Prior to participating in the study, the consent of the participant must be obtained.
The proponent of the study will secure an approval from the Cluster Ethics Research Committee of Southern Philippines Medical Center prior to doing the research.
Informed Consent: Form
A written consent is obtained from the potential participants prior to conducting the study.
Informed Consent: Signatory
The signature of the participant should appear in the consent form.
Informed Consent: Witness
No witness will be required in order for the informed consent to be binding.
Informed Consent: Proxy Consent
There will be no proxy consent aside from that of the participant will be allowed.
Informed Consent: Process
Prior to signing the consent form, the potential participants are informed about the study rationale and objectives.

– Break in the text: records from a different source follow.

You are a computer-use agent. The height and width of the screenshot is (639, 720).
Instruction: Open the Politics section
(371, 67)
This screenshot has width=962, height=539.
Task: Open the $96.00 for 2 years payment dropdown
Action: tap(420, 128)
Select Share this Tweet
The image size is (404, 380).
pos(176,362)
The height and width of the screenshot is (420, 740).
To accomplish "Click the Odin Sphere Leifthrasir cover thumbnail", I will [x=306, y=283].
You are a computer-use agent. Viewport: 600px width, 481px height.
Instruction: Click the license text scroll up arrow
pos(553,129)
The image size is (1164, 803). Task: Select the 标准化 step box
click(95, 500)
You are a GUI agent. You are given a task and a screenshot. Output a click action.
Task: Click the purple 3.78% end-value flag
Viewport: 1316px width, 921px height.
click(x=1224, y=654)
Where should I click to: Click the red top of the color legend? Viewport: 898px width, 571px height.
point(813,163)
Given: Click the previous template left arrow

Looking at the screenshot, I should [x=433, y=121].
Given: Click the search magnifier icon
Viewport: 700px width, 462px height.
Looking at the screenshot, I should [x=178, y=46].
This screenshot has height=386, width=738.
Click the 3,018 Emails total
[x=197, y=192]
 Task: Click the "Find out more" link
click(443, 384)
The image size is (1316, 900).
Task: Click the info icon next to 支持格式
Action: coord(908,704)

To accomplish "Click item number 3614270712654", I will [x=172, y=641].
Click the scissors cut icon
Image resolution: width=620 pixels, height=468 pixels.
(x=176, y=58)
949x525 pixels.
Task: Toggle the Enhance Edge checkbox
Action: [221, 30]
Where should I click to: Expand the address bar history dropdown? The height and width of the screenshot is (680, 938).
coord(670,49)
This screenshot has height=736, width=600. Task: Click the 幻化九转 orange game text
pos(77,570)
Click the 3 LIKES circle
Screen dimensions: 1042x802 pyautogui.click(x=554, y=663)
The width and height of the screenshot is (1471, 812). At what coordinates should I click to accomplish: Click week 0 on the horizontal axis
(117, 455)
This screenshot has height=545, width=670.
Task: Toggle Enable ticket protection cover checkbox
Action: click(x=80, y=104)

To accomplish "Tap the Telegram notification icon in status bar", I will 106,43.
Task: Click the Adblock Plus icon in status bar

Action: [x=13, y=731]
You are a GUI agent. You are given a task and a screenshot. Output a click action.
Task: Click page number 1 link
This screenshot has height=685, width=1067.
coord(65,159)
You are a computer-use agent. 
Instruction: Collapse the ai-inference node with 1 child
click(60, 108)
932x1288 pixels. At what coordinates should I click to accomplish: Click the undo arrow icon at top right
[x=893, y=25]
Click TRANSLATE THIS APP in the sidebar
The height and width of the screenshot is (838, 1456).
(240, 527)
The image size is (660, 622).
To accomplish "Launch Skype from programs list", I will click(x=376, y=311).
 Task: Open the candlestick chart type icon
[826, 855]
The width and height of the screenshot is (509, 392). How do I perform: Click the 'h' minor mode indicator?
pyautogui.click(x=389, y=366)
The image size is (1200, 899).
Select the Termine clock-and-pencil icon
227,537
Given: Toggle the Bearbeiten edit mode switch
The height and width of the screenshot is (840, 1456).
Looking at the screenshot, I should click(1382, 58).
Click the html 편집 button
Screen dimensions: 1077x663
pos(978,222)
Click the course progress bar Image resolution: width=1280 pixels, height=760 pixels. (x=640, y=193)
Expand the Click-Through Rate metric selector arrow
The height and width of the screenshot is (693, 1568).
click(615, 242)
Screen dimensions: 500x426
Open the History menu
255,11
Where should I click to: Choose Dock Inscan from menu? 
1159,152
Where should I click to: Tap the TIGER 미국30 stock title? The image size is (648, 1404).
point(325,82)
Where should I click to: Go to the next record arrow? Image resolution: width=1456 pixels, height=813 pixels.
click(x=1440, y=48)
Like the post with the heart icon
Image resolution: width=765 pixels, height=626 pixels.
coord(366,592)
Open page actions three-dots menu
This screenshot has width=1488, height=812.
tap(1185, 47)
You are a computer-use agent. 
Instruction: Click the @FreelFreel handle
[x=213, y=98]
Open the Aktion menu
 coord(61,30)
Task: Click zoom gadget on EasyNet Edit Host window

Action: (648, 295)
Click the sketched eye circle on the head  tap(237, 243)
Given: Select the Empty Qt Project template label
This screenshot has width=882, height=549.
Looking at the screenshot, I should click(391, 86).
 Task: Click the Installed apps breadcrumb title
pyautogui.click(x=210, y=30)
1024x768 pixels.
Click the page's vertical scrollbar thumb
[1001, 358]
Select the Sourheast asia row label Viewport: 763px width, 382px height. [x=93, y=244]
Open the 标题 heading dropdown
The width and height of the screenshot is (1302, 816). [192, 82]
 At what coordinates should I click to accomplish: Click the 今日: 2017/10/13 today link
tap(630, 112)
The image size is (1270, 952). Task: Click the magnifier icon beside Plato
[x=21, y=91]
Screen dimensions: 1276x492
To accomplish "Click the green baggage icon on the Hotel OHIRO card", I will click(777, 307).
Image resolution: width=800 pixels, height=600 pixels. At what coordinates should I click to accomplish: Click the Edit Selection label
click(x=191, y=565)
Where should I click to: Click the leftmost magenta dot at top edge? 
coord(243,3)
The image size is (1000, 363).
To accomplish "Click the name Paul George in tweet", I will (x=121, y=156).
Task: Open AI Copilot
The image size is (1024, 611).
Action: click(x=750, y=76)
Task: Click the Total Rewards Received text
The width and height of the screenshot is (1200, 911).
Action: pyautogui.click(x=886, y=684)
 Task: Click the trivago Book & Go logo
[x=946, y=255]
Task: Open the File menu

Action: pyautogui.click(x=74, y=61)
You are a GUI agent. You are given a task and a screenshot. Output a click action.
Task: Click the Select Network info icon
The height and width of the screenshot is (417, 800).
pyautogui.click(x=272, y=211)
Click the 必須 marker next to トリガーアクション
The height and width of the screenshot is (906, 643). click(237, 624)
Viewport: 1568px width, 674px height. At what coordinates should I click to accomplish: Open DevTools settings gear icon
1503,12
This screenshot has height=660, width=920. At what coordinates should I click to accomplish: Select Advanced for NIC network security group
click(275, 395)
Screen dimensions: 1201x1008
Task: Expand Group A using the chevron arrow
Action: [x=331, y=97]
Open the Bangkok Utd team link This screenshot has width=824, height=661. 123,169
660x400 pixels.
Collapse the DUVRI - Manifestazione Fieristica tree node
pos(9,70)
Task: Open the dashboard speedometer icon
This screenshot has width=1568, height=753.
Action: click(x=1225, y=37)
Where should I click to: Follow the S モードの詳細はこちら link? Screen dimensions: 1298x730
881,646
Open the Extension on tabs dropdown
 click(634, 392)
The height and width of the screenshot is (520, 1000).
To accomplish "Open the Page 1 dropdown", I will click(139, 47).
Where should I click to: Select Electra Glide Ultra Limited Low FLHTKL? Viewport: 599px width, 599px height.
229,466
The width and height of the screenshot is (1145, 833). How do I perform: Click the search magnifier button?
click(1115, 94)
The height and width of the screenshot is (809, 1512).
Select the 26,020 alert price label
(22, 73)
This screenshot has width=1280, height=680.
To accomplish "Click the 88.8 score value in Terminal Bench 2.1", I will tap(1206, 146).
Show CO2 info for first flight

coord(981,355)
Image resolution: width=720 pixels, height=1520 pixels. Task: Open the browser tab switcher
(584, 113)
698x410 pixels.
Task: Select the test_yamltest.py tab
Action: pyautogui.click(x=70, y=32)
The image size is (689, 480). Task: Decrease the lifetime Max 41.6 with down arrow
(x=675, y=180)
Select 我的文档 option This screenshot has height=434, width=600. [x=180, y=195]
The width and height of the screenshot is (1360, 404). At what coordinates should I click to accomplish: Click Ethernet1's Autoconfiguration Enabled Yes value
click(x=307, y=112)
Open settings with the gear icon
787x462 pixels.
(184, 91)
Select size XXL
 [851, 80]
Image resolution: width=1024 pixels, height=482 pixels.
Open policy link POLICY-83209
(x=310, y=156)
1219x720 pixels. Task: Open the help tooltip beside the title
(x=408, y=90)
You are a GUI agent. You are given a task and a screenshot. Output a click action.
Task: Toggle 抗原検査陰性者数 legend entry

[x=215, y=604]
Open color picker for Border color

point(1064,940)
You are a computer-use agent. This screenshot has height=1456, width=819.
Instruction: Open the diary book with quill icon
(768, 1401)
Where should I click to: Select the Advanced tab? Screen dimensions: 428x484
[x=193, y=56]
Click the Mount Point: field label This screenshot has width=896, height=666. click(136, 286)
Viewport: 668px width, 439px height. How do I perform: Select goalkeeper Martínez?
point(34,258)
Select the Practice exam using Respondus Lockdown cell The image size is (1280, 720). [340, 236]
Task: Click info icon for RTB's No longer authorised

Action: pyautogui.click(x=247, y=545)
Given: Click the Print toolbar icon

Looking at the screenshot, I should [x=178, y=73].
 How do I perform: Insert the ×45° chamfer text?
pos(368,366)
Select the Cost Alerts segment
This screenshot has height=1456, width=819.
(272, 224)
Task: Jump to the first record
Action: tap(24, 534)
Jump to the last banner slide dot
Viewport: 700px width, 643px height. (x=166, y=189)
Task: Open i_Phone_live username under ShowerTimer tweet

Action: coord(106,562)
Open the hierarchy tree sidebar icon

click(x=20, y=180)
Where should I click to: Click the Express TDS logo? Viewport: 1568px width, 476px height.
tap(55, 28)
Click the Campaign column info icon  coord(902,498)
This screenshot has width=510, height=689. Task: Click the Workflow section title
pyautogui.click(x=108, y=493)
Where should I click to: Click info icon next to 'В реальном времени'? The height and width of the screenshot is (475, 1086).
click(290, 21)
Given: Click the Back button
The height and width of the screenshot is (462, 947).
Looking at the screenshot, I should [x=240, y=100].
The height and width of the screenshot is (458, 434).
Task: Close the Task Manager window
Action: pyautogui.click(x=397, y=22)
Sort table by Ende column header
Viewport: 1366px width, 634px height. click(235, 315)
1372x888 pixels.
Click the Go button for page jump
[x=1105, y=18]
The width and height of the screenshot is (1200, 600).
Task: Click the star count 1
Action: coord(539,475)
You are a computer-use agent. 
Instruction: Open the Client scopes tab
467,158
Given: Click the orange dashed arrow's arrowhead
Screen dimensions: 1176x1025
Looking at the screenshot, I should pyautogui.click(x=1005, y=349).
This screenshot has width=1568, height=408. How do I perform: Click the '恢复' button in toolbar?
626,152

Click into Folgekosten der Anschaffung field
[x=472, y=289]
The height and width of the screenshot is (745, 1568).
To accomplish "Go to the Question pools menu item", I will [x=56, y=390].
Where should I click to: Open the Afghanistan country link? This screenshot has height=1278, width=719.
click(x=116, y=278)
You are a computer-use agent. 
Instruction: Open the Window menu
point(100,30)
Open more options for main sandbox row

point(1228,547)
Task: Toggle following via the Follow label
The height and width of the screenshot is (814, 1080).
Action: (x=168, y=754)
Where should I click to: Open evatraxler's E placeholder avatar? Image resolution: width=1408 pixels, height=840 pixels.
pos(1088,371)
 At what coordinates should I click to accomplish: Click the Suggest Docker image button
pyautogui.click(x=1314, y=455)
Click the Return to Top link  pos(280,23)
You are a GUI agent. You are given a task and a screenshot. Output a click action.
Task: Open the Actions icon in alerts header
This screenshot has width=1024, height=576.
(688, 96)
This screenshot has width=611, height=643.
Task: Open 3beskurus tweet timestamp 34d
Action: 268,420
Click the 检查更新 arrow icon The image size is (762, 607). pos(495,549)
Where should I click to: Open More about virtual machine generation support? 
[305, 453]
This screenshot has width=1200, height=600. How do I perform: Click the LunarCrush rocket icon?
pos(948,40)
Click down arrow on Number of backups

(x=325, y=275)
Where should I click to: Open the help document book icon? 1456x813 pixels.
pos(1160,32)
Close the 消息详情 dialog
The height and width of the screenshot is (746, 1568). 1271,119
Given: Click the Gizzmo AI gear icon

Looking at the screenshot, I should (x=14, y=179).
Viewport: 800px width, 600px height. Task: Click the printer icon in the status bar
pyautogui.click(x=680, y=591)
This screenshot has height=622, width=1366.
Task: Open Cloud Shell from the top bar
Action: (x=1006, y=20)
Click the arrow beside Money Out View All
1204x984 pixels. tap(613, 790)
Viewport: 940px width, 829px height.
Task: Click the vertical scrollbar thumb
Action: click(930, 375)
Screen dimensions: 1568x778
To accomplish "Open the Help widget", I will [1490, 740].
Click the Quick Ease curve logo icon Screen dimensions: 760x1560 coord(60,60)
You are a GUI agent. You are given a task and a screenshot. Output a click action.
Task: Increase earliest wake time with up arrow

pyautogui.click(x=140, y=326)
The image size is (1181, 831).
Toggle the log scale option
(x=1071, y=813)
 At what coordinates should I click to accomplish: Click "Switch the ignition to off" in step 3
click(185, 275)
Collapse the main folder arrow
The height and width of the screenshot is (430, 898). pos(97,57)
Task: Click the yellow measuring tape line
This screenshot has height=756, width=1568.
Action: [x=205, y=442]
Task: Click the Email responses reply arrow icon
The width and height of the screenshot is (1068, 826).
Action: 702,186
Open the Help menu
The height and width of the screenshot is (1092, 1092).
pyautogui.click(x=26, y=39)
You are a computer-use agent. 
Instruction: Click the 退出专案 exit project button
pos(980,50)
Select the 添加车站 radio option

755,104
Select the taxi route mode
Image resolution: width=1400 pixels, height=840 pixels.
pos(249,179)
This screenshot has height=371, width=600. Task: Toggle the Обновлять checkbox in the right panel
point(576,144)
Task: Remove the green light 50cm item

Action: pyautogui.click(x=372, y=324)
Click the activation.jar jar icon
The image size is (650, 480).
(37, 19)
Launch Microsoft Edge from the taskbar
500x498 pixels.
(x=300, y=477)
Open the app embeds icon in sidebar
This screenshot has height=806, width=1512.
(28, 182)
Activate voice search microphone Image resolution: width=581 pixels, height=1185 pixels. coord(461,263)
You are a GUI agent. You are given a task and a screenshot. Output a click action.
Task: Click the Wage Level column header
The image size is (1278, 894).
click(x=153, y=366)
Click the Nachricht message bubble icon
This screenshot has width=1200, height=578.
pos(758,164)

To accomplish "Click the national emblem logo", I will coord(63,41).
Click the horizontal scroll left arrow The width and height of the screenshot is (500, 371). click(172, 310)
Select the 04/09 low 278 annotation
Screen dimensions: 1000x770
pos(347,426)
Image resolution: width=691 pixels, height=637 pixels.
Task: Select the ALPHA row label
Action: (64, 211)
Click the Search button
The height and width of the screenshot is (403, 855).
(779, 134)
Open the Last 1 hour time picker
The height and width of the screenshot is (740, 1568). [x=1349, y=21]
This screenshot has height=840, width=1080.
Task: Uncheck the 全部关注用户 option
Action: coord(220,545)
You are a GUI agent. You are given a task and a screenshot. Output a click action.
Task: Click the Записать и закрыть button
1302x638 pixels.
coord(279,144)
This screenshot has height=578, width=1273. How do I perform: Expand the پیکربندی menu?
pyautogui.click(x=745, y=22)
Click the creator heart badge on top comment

Informed Consent: Timing and Venue
The informed consent will be taken prior to the administration of the questionnaire. It will be done in the assigned area of the participant within DRH premises during office or duty hours.
Disclosure of Study Objectives, Risks, Benefits and Procedures
The participants will be informed of the study objectives, its purpose, its benefits and what is expected of them. They will also be told that there are no risks involved in the study.
Remuneration, Reimbursement and Other Benefits
No remuneration or reimbursement will be given to the participants.
Privacy and Confidentiality
The researchers will not disclose the identities of the participants at any time. Only the main proponent of the study has the personal information of the participants. The researchers will not contact the participants after this one time interview.
It is the investigator’s responsibility to ensure the confidentiality of any information obtained during the research.
Voluntariness and Alternative Options
The respondent’s participation in the study will be entirely voluntary. In case the participants wish to withdraw from this study the researchers will respect that decision and there will be no effect in the present and succeeding consultations.
Information on Study Results
The participants will have access to their data. After the data has been analysed, the overall results will also be made known to the participants.
Extent of Use of Study Data
At present there are no intended plans to use the data aside from the objectives stated in the protocol.
Authorship and Contributorship
Jacqueline N. Nuenay, M.D. is the principal investigator and the main author of the study. Dr. Chrysteler Clet is the co-author.
Conflicts of Interest
The principal investigator and the co-author declare no conflict of interest.
The research may be submitted for national and/or international presentation or publication.
The main proponent of the study is using personal funds to conduct the study.
Duplicate Copy of the Informed Consent Form
A duplicate copy of the informed consent form will be provided to the participants of the study. Additional copies can be made on request.
Questions and Concerns Regarding the Study
The participants will be encouraged by the principal investigator to voice out concerns about their participation in the study.
The participants of the study will be provided with the cell phone number of the principal investigator. The principal investigator is also available for questions, comments and concerns about the study.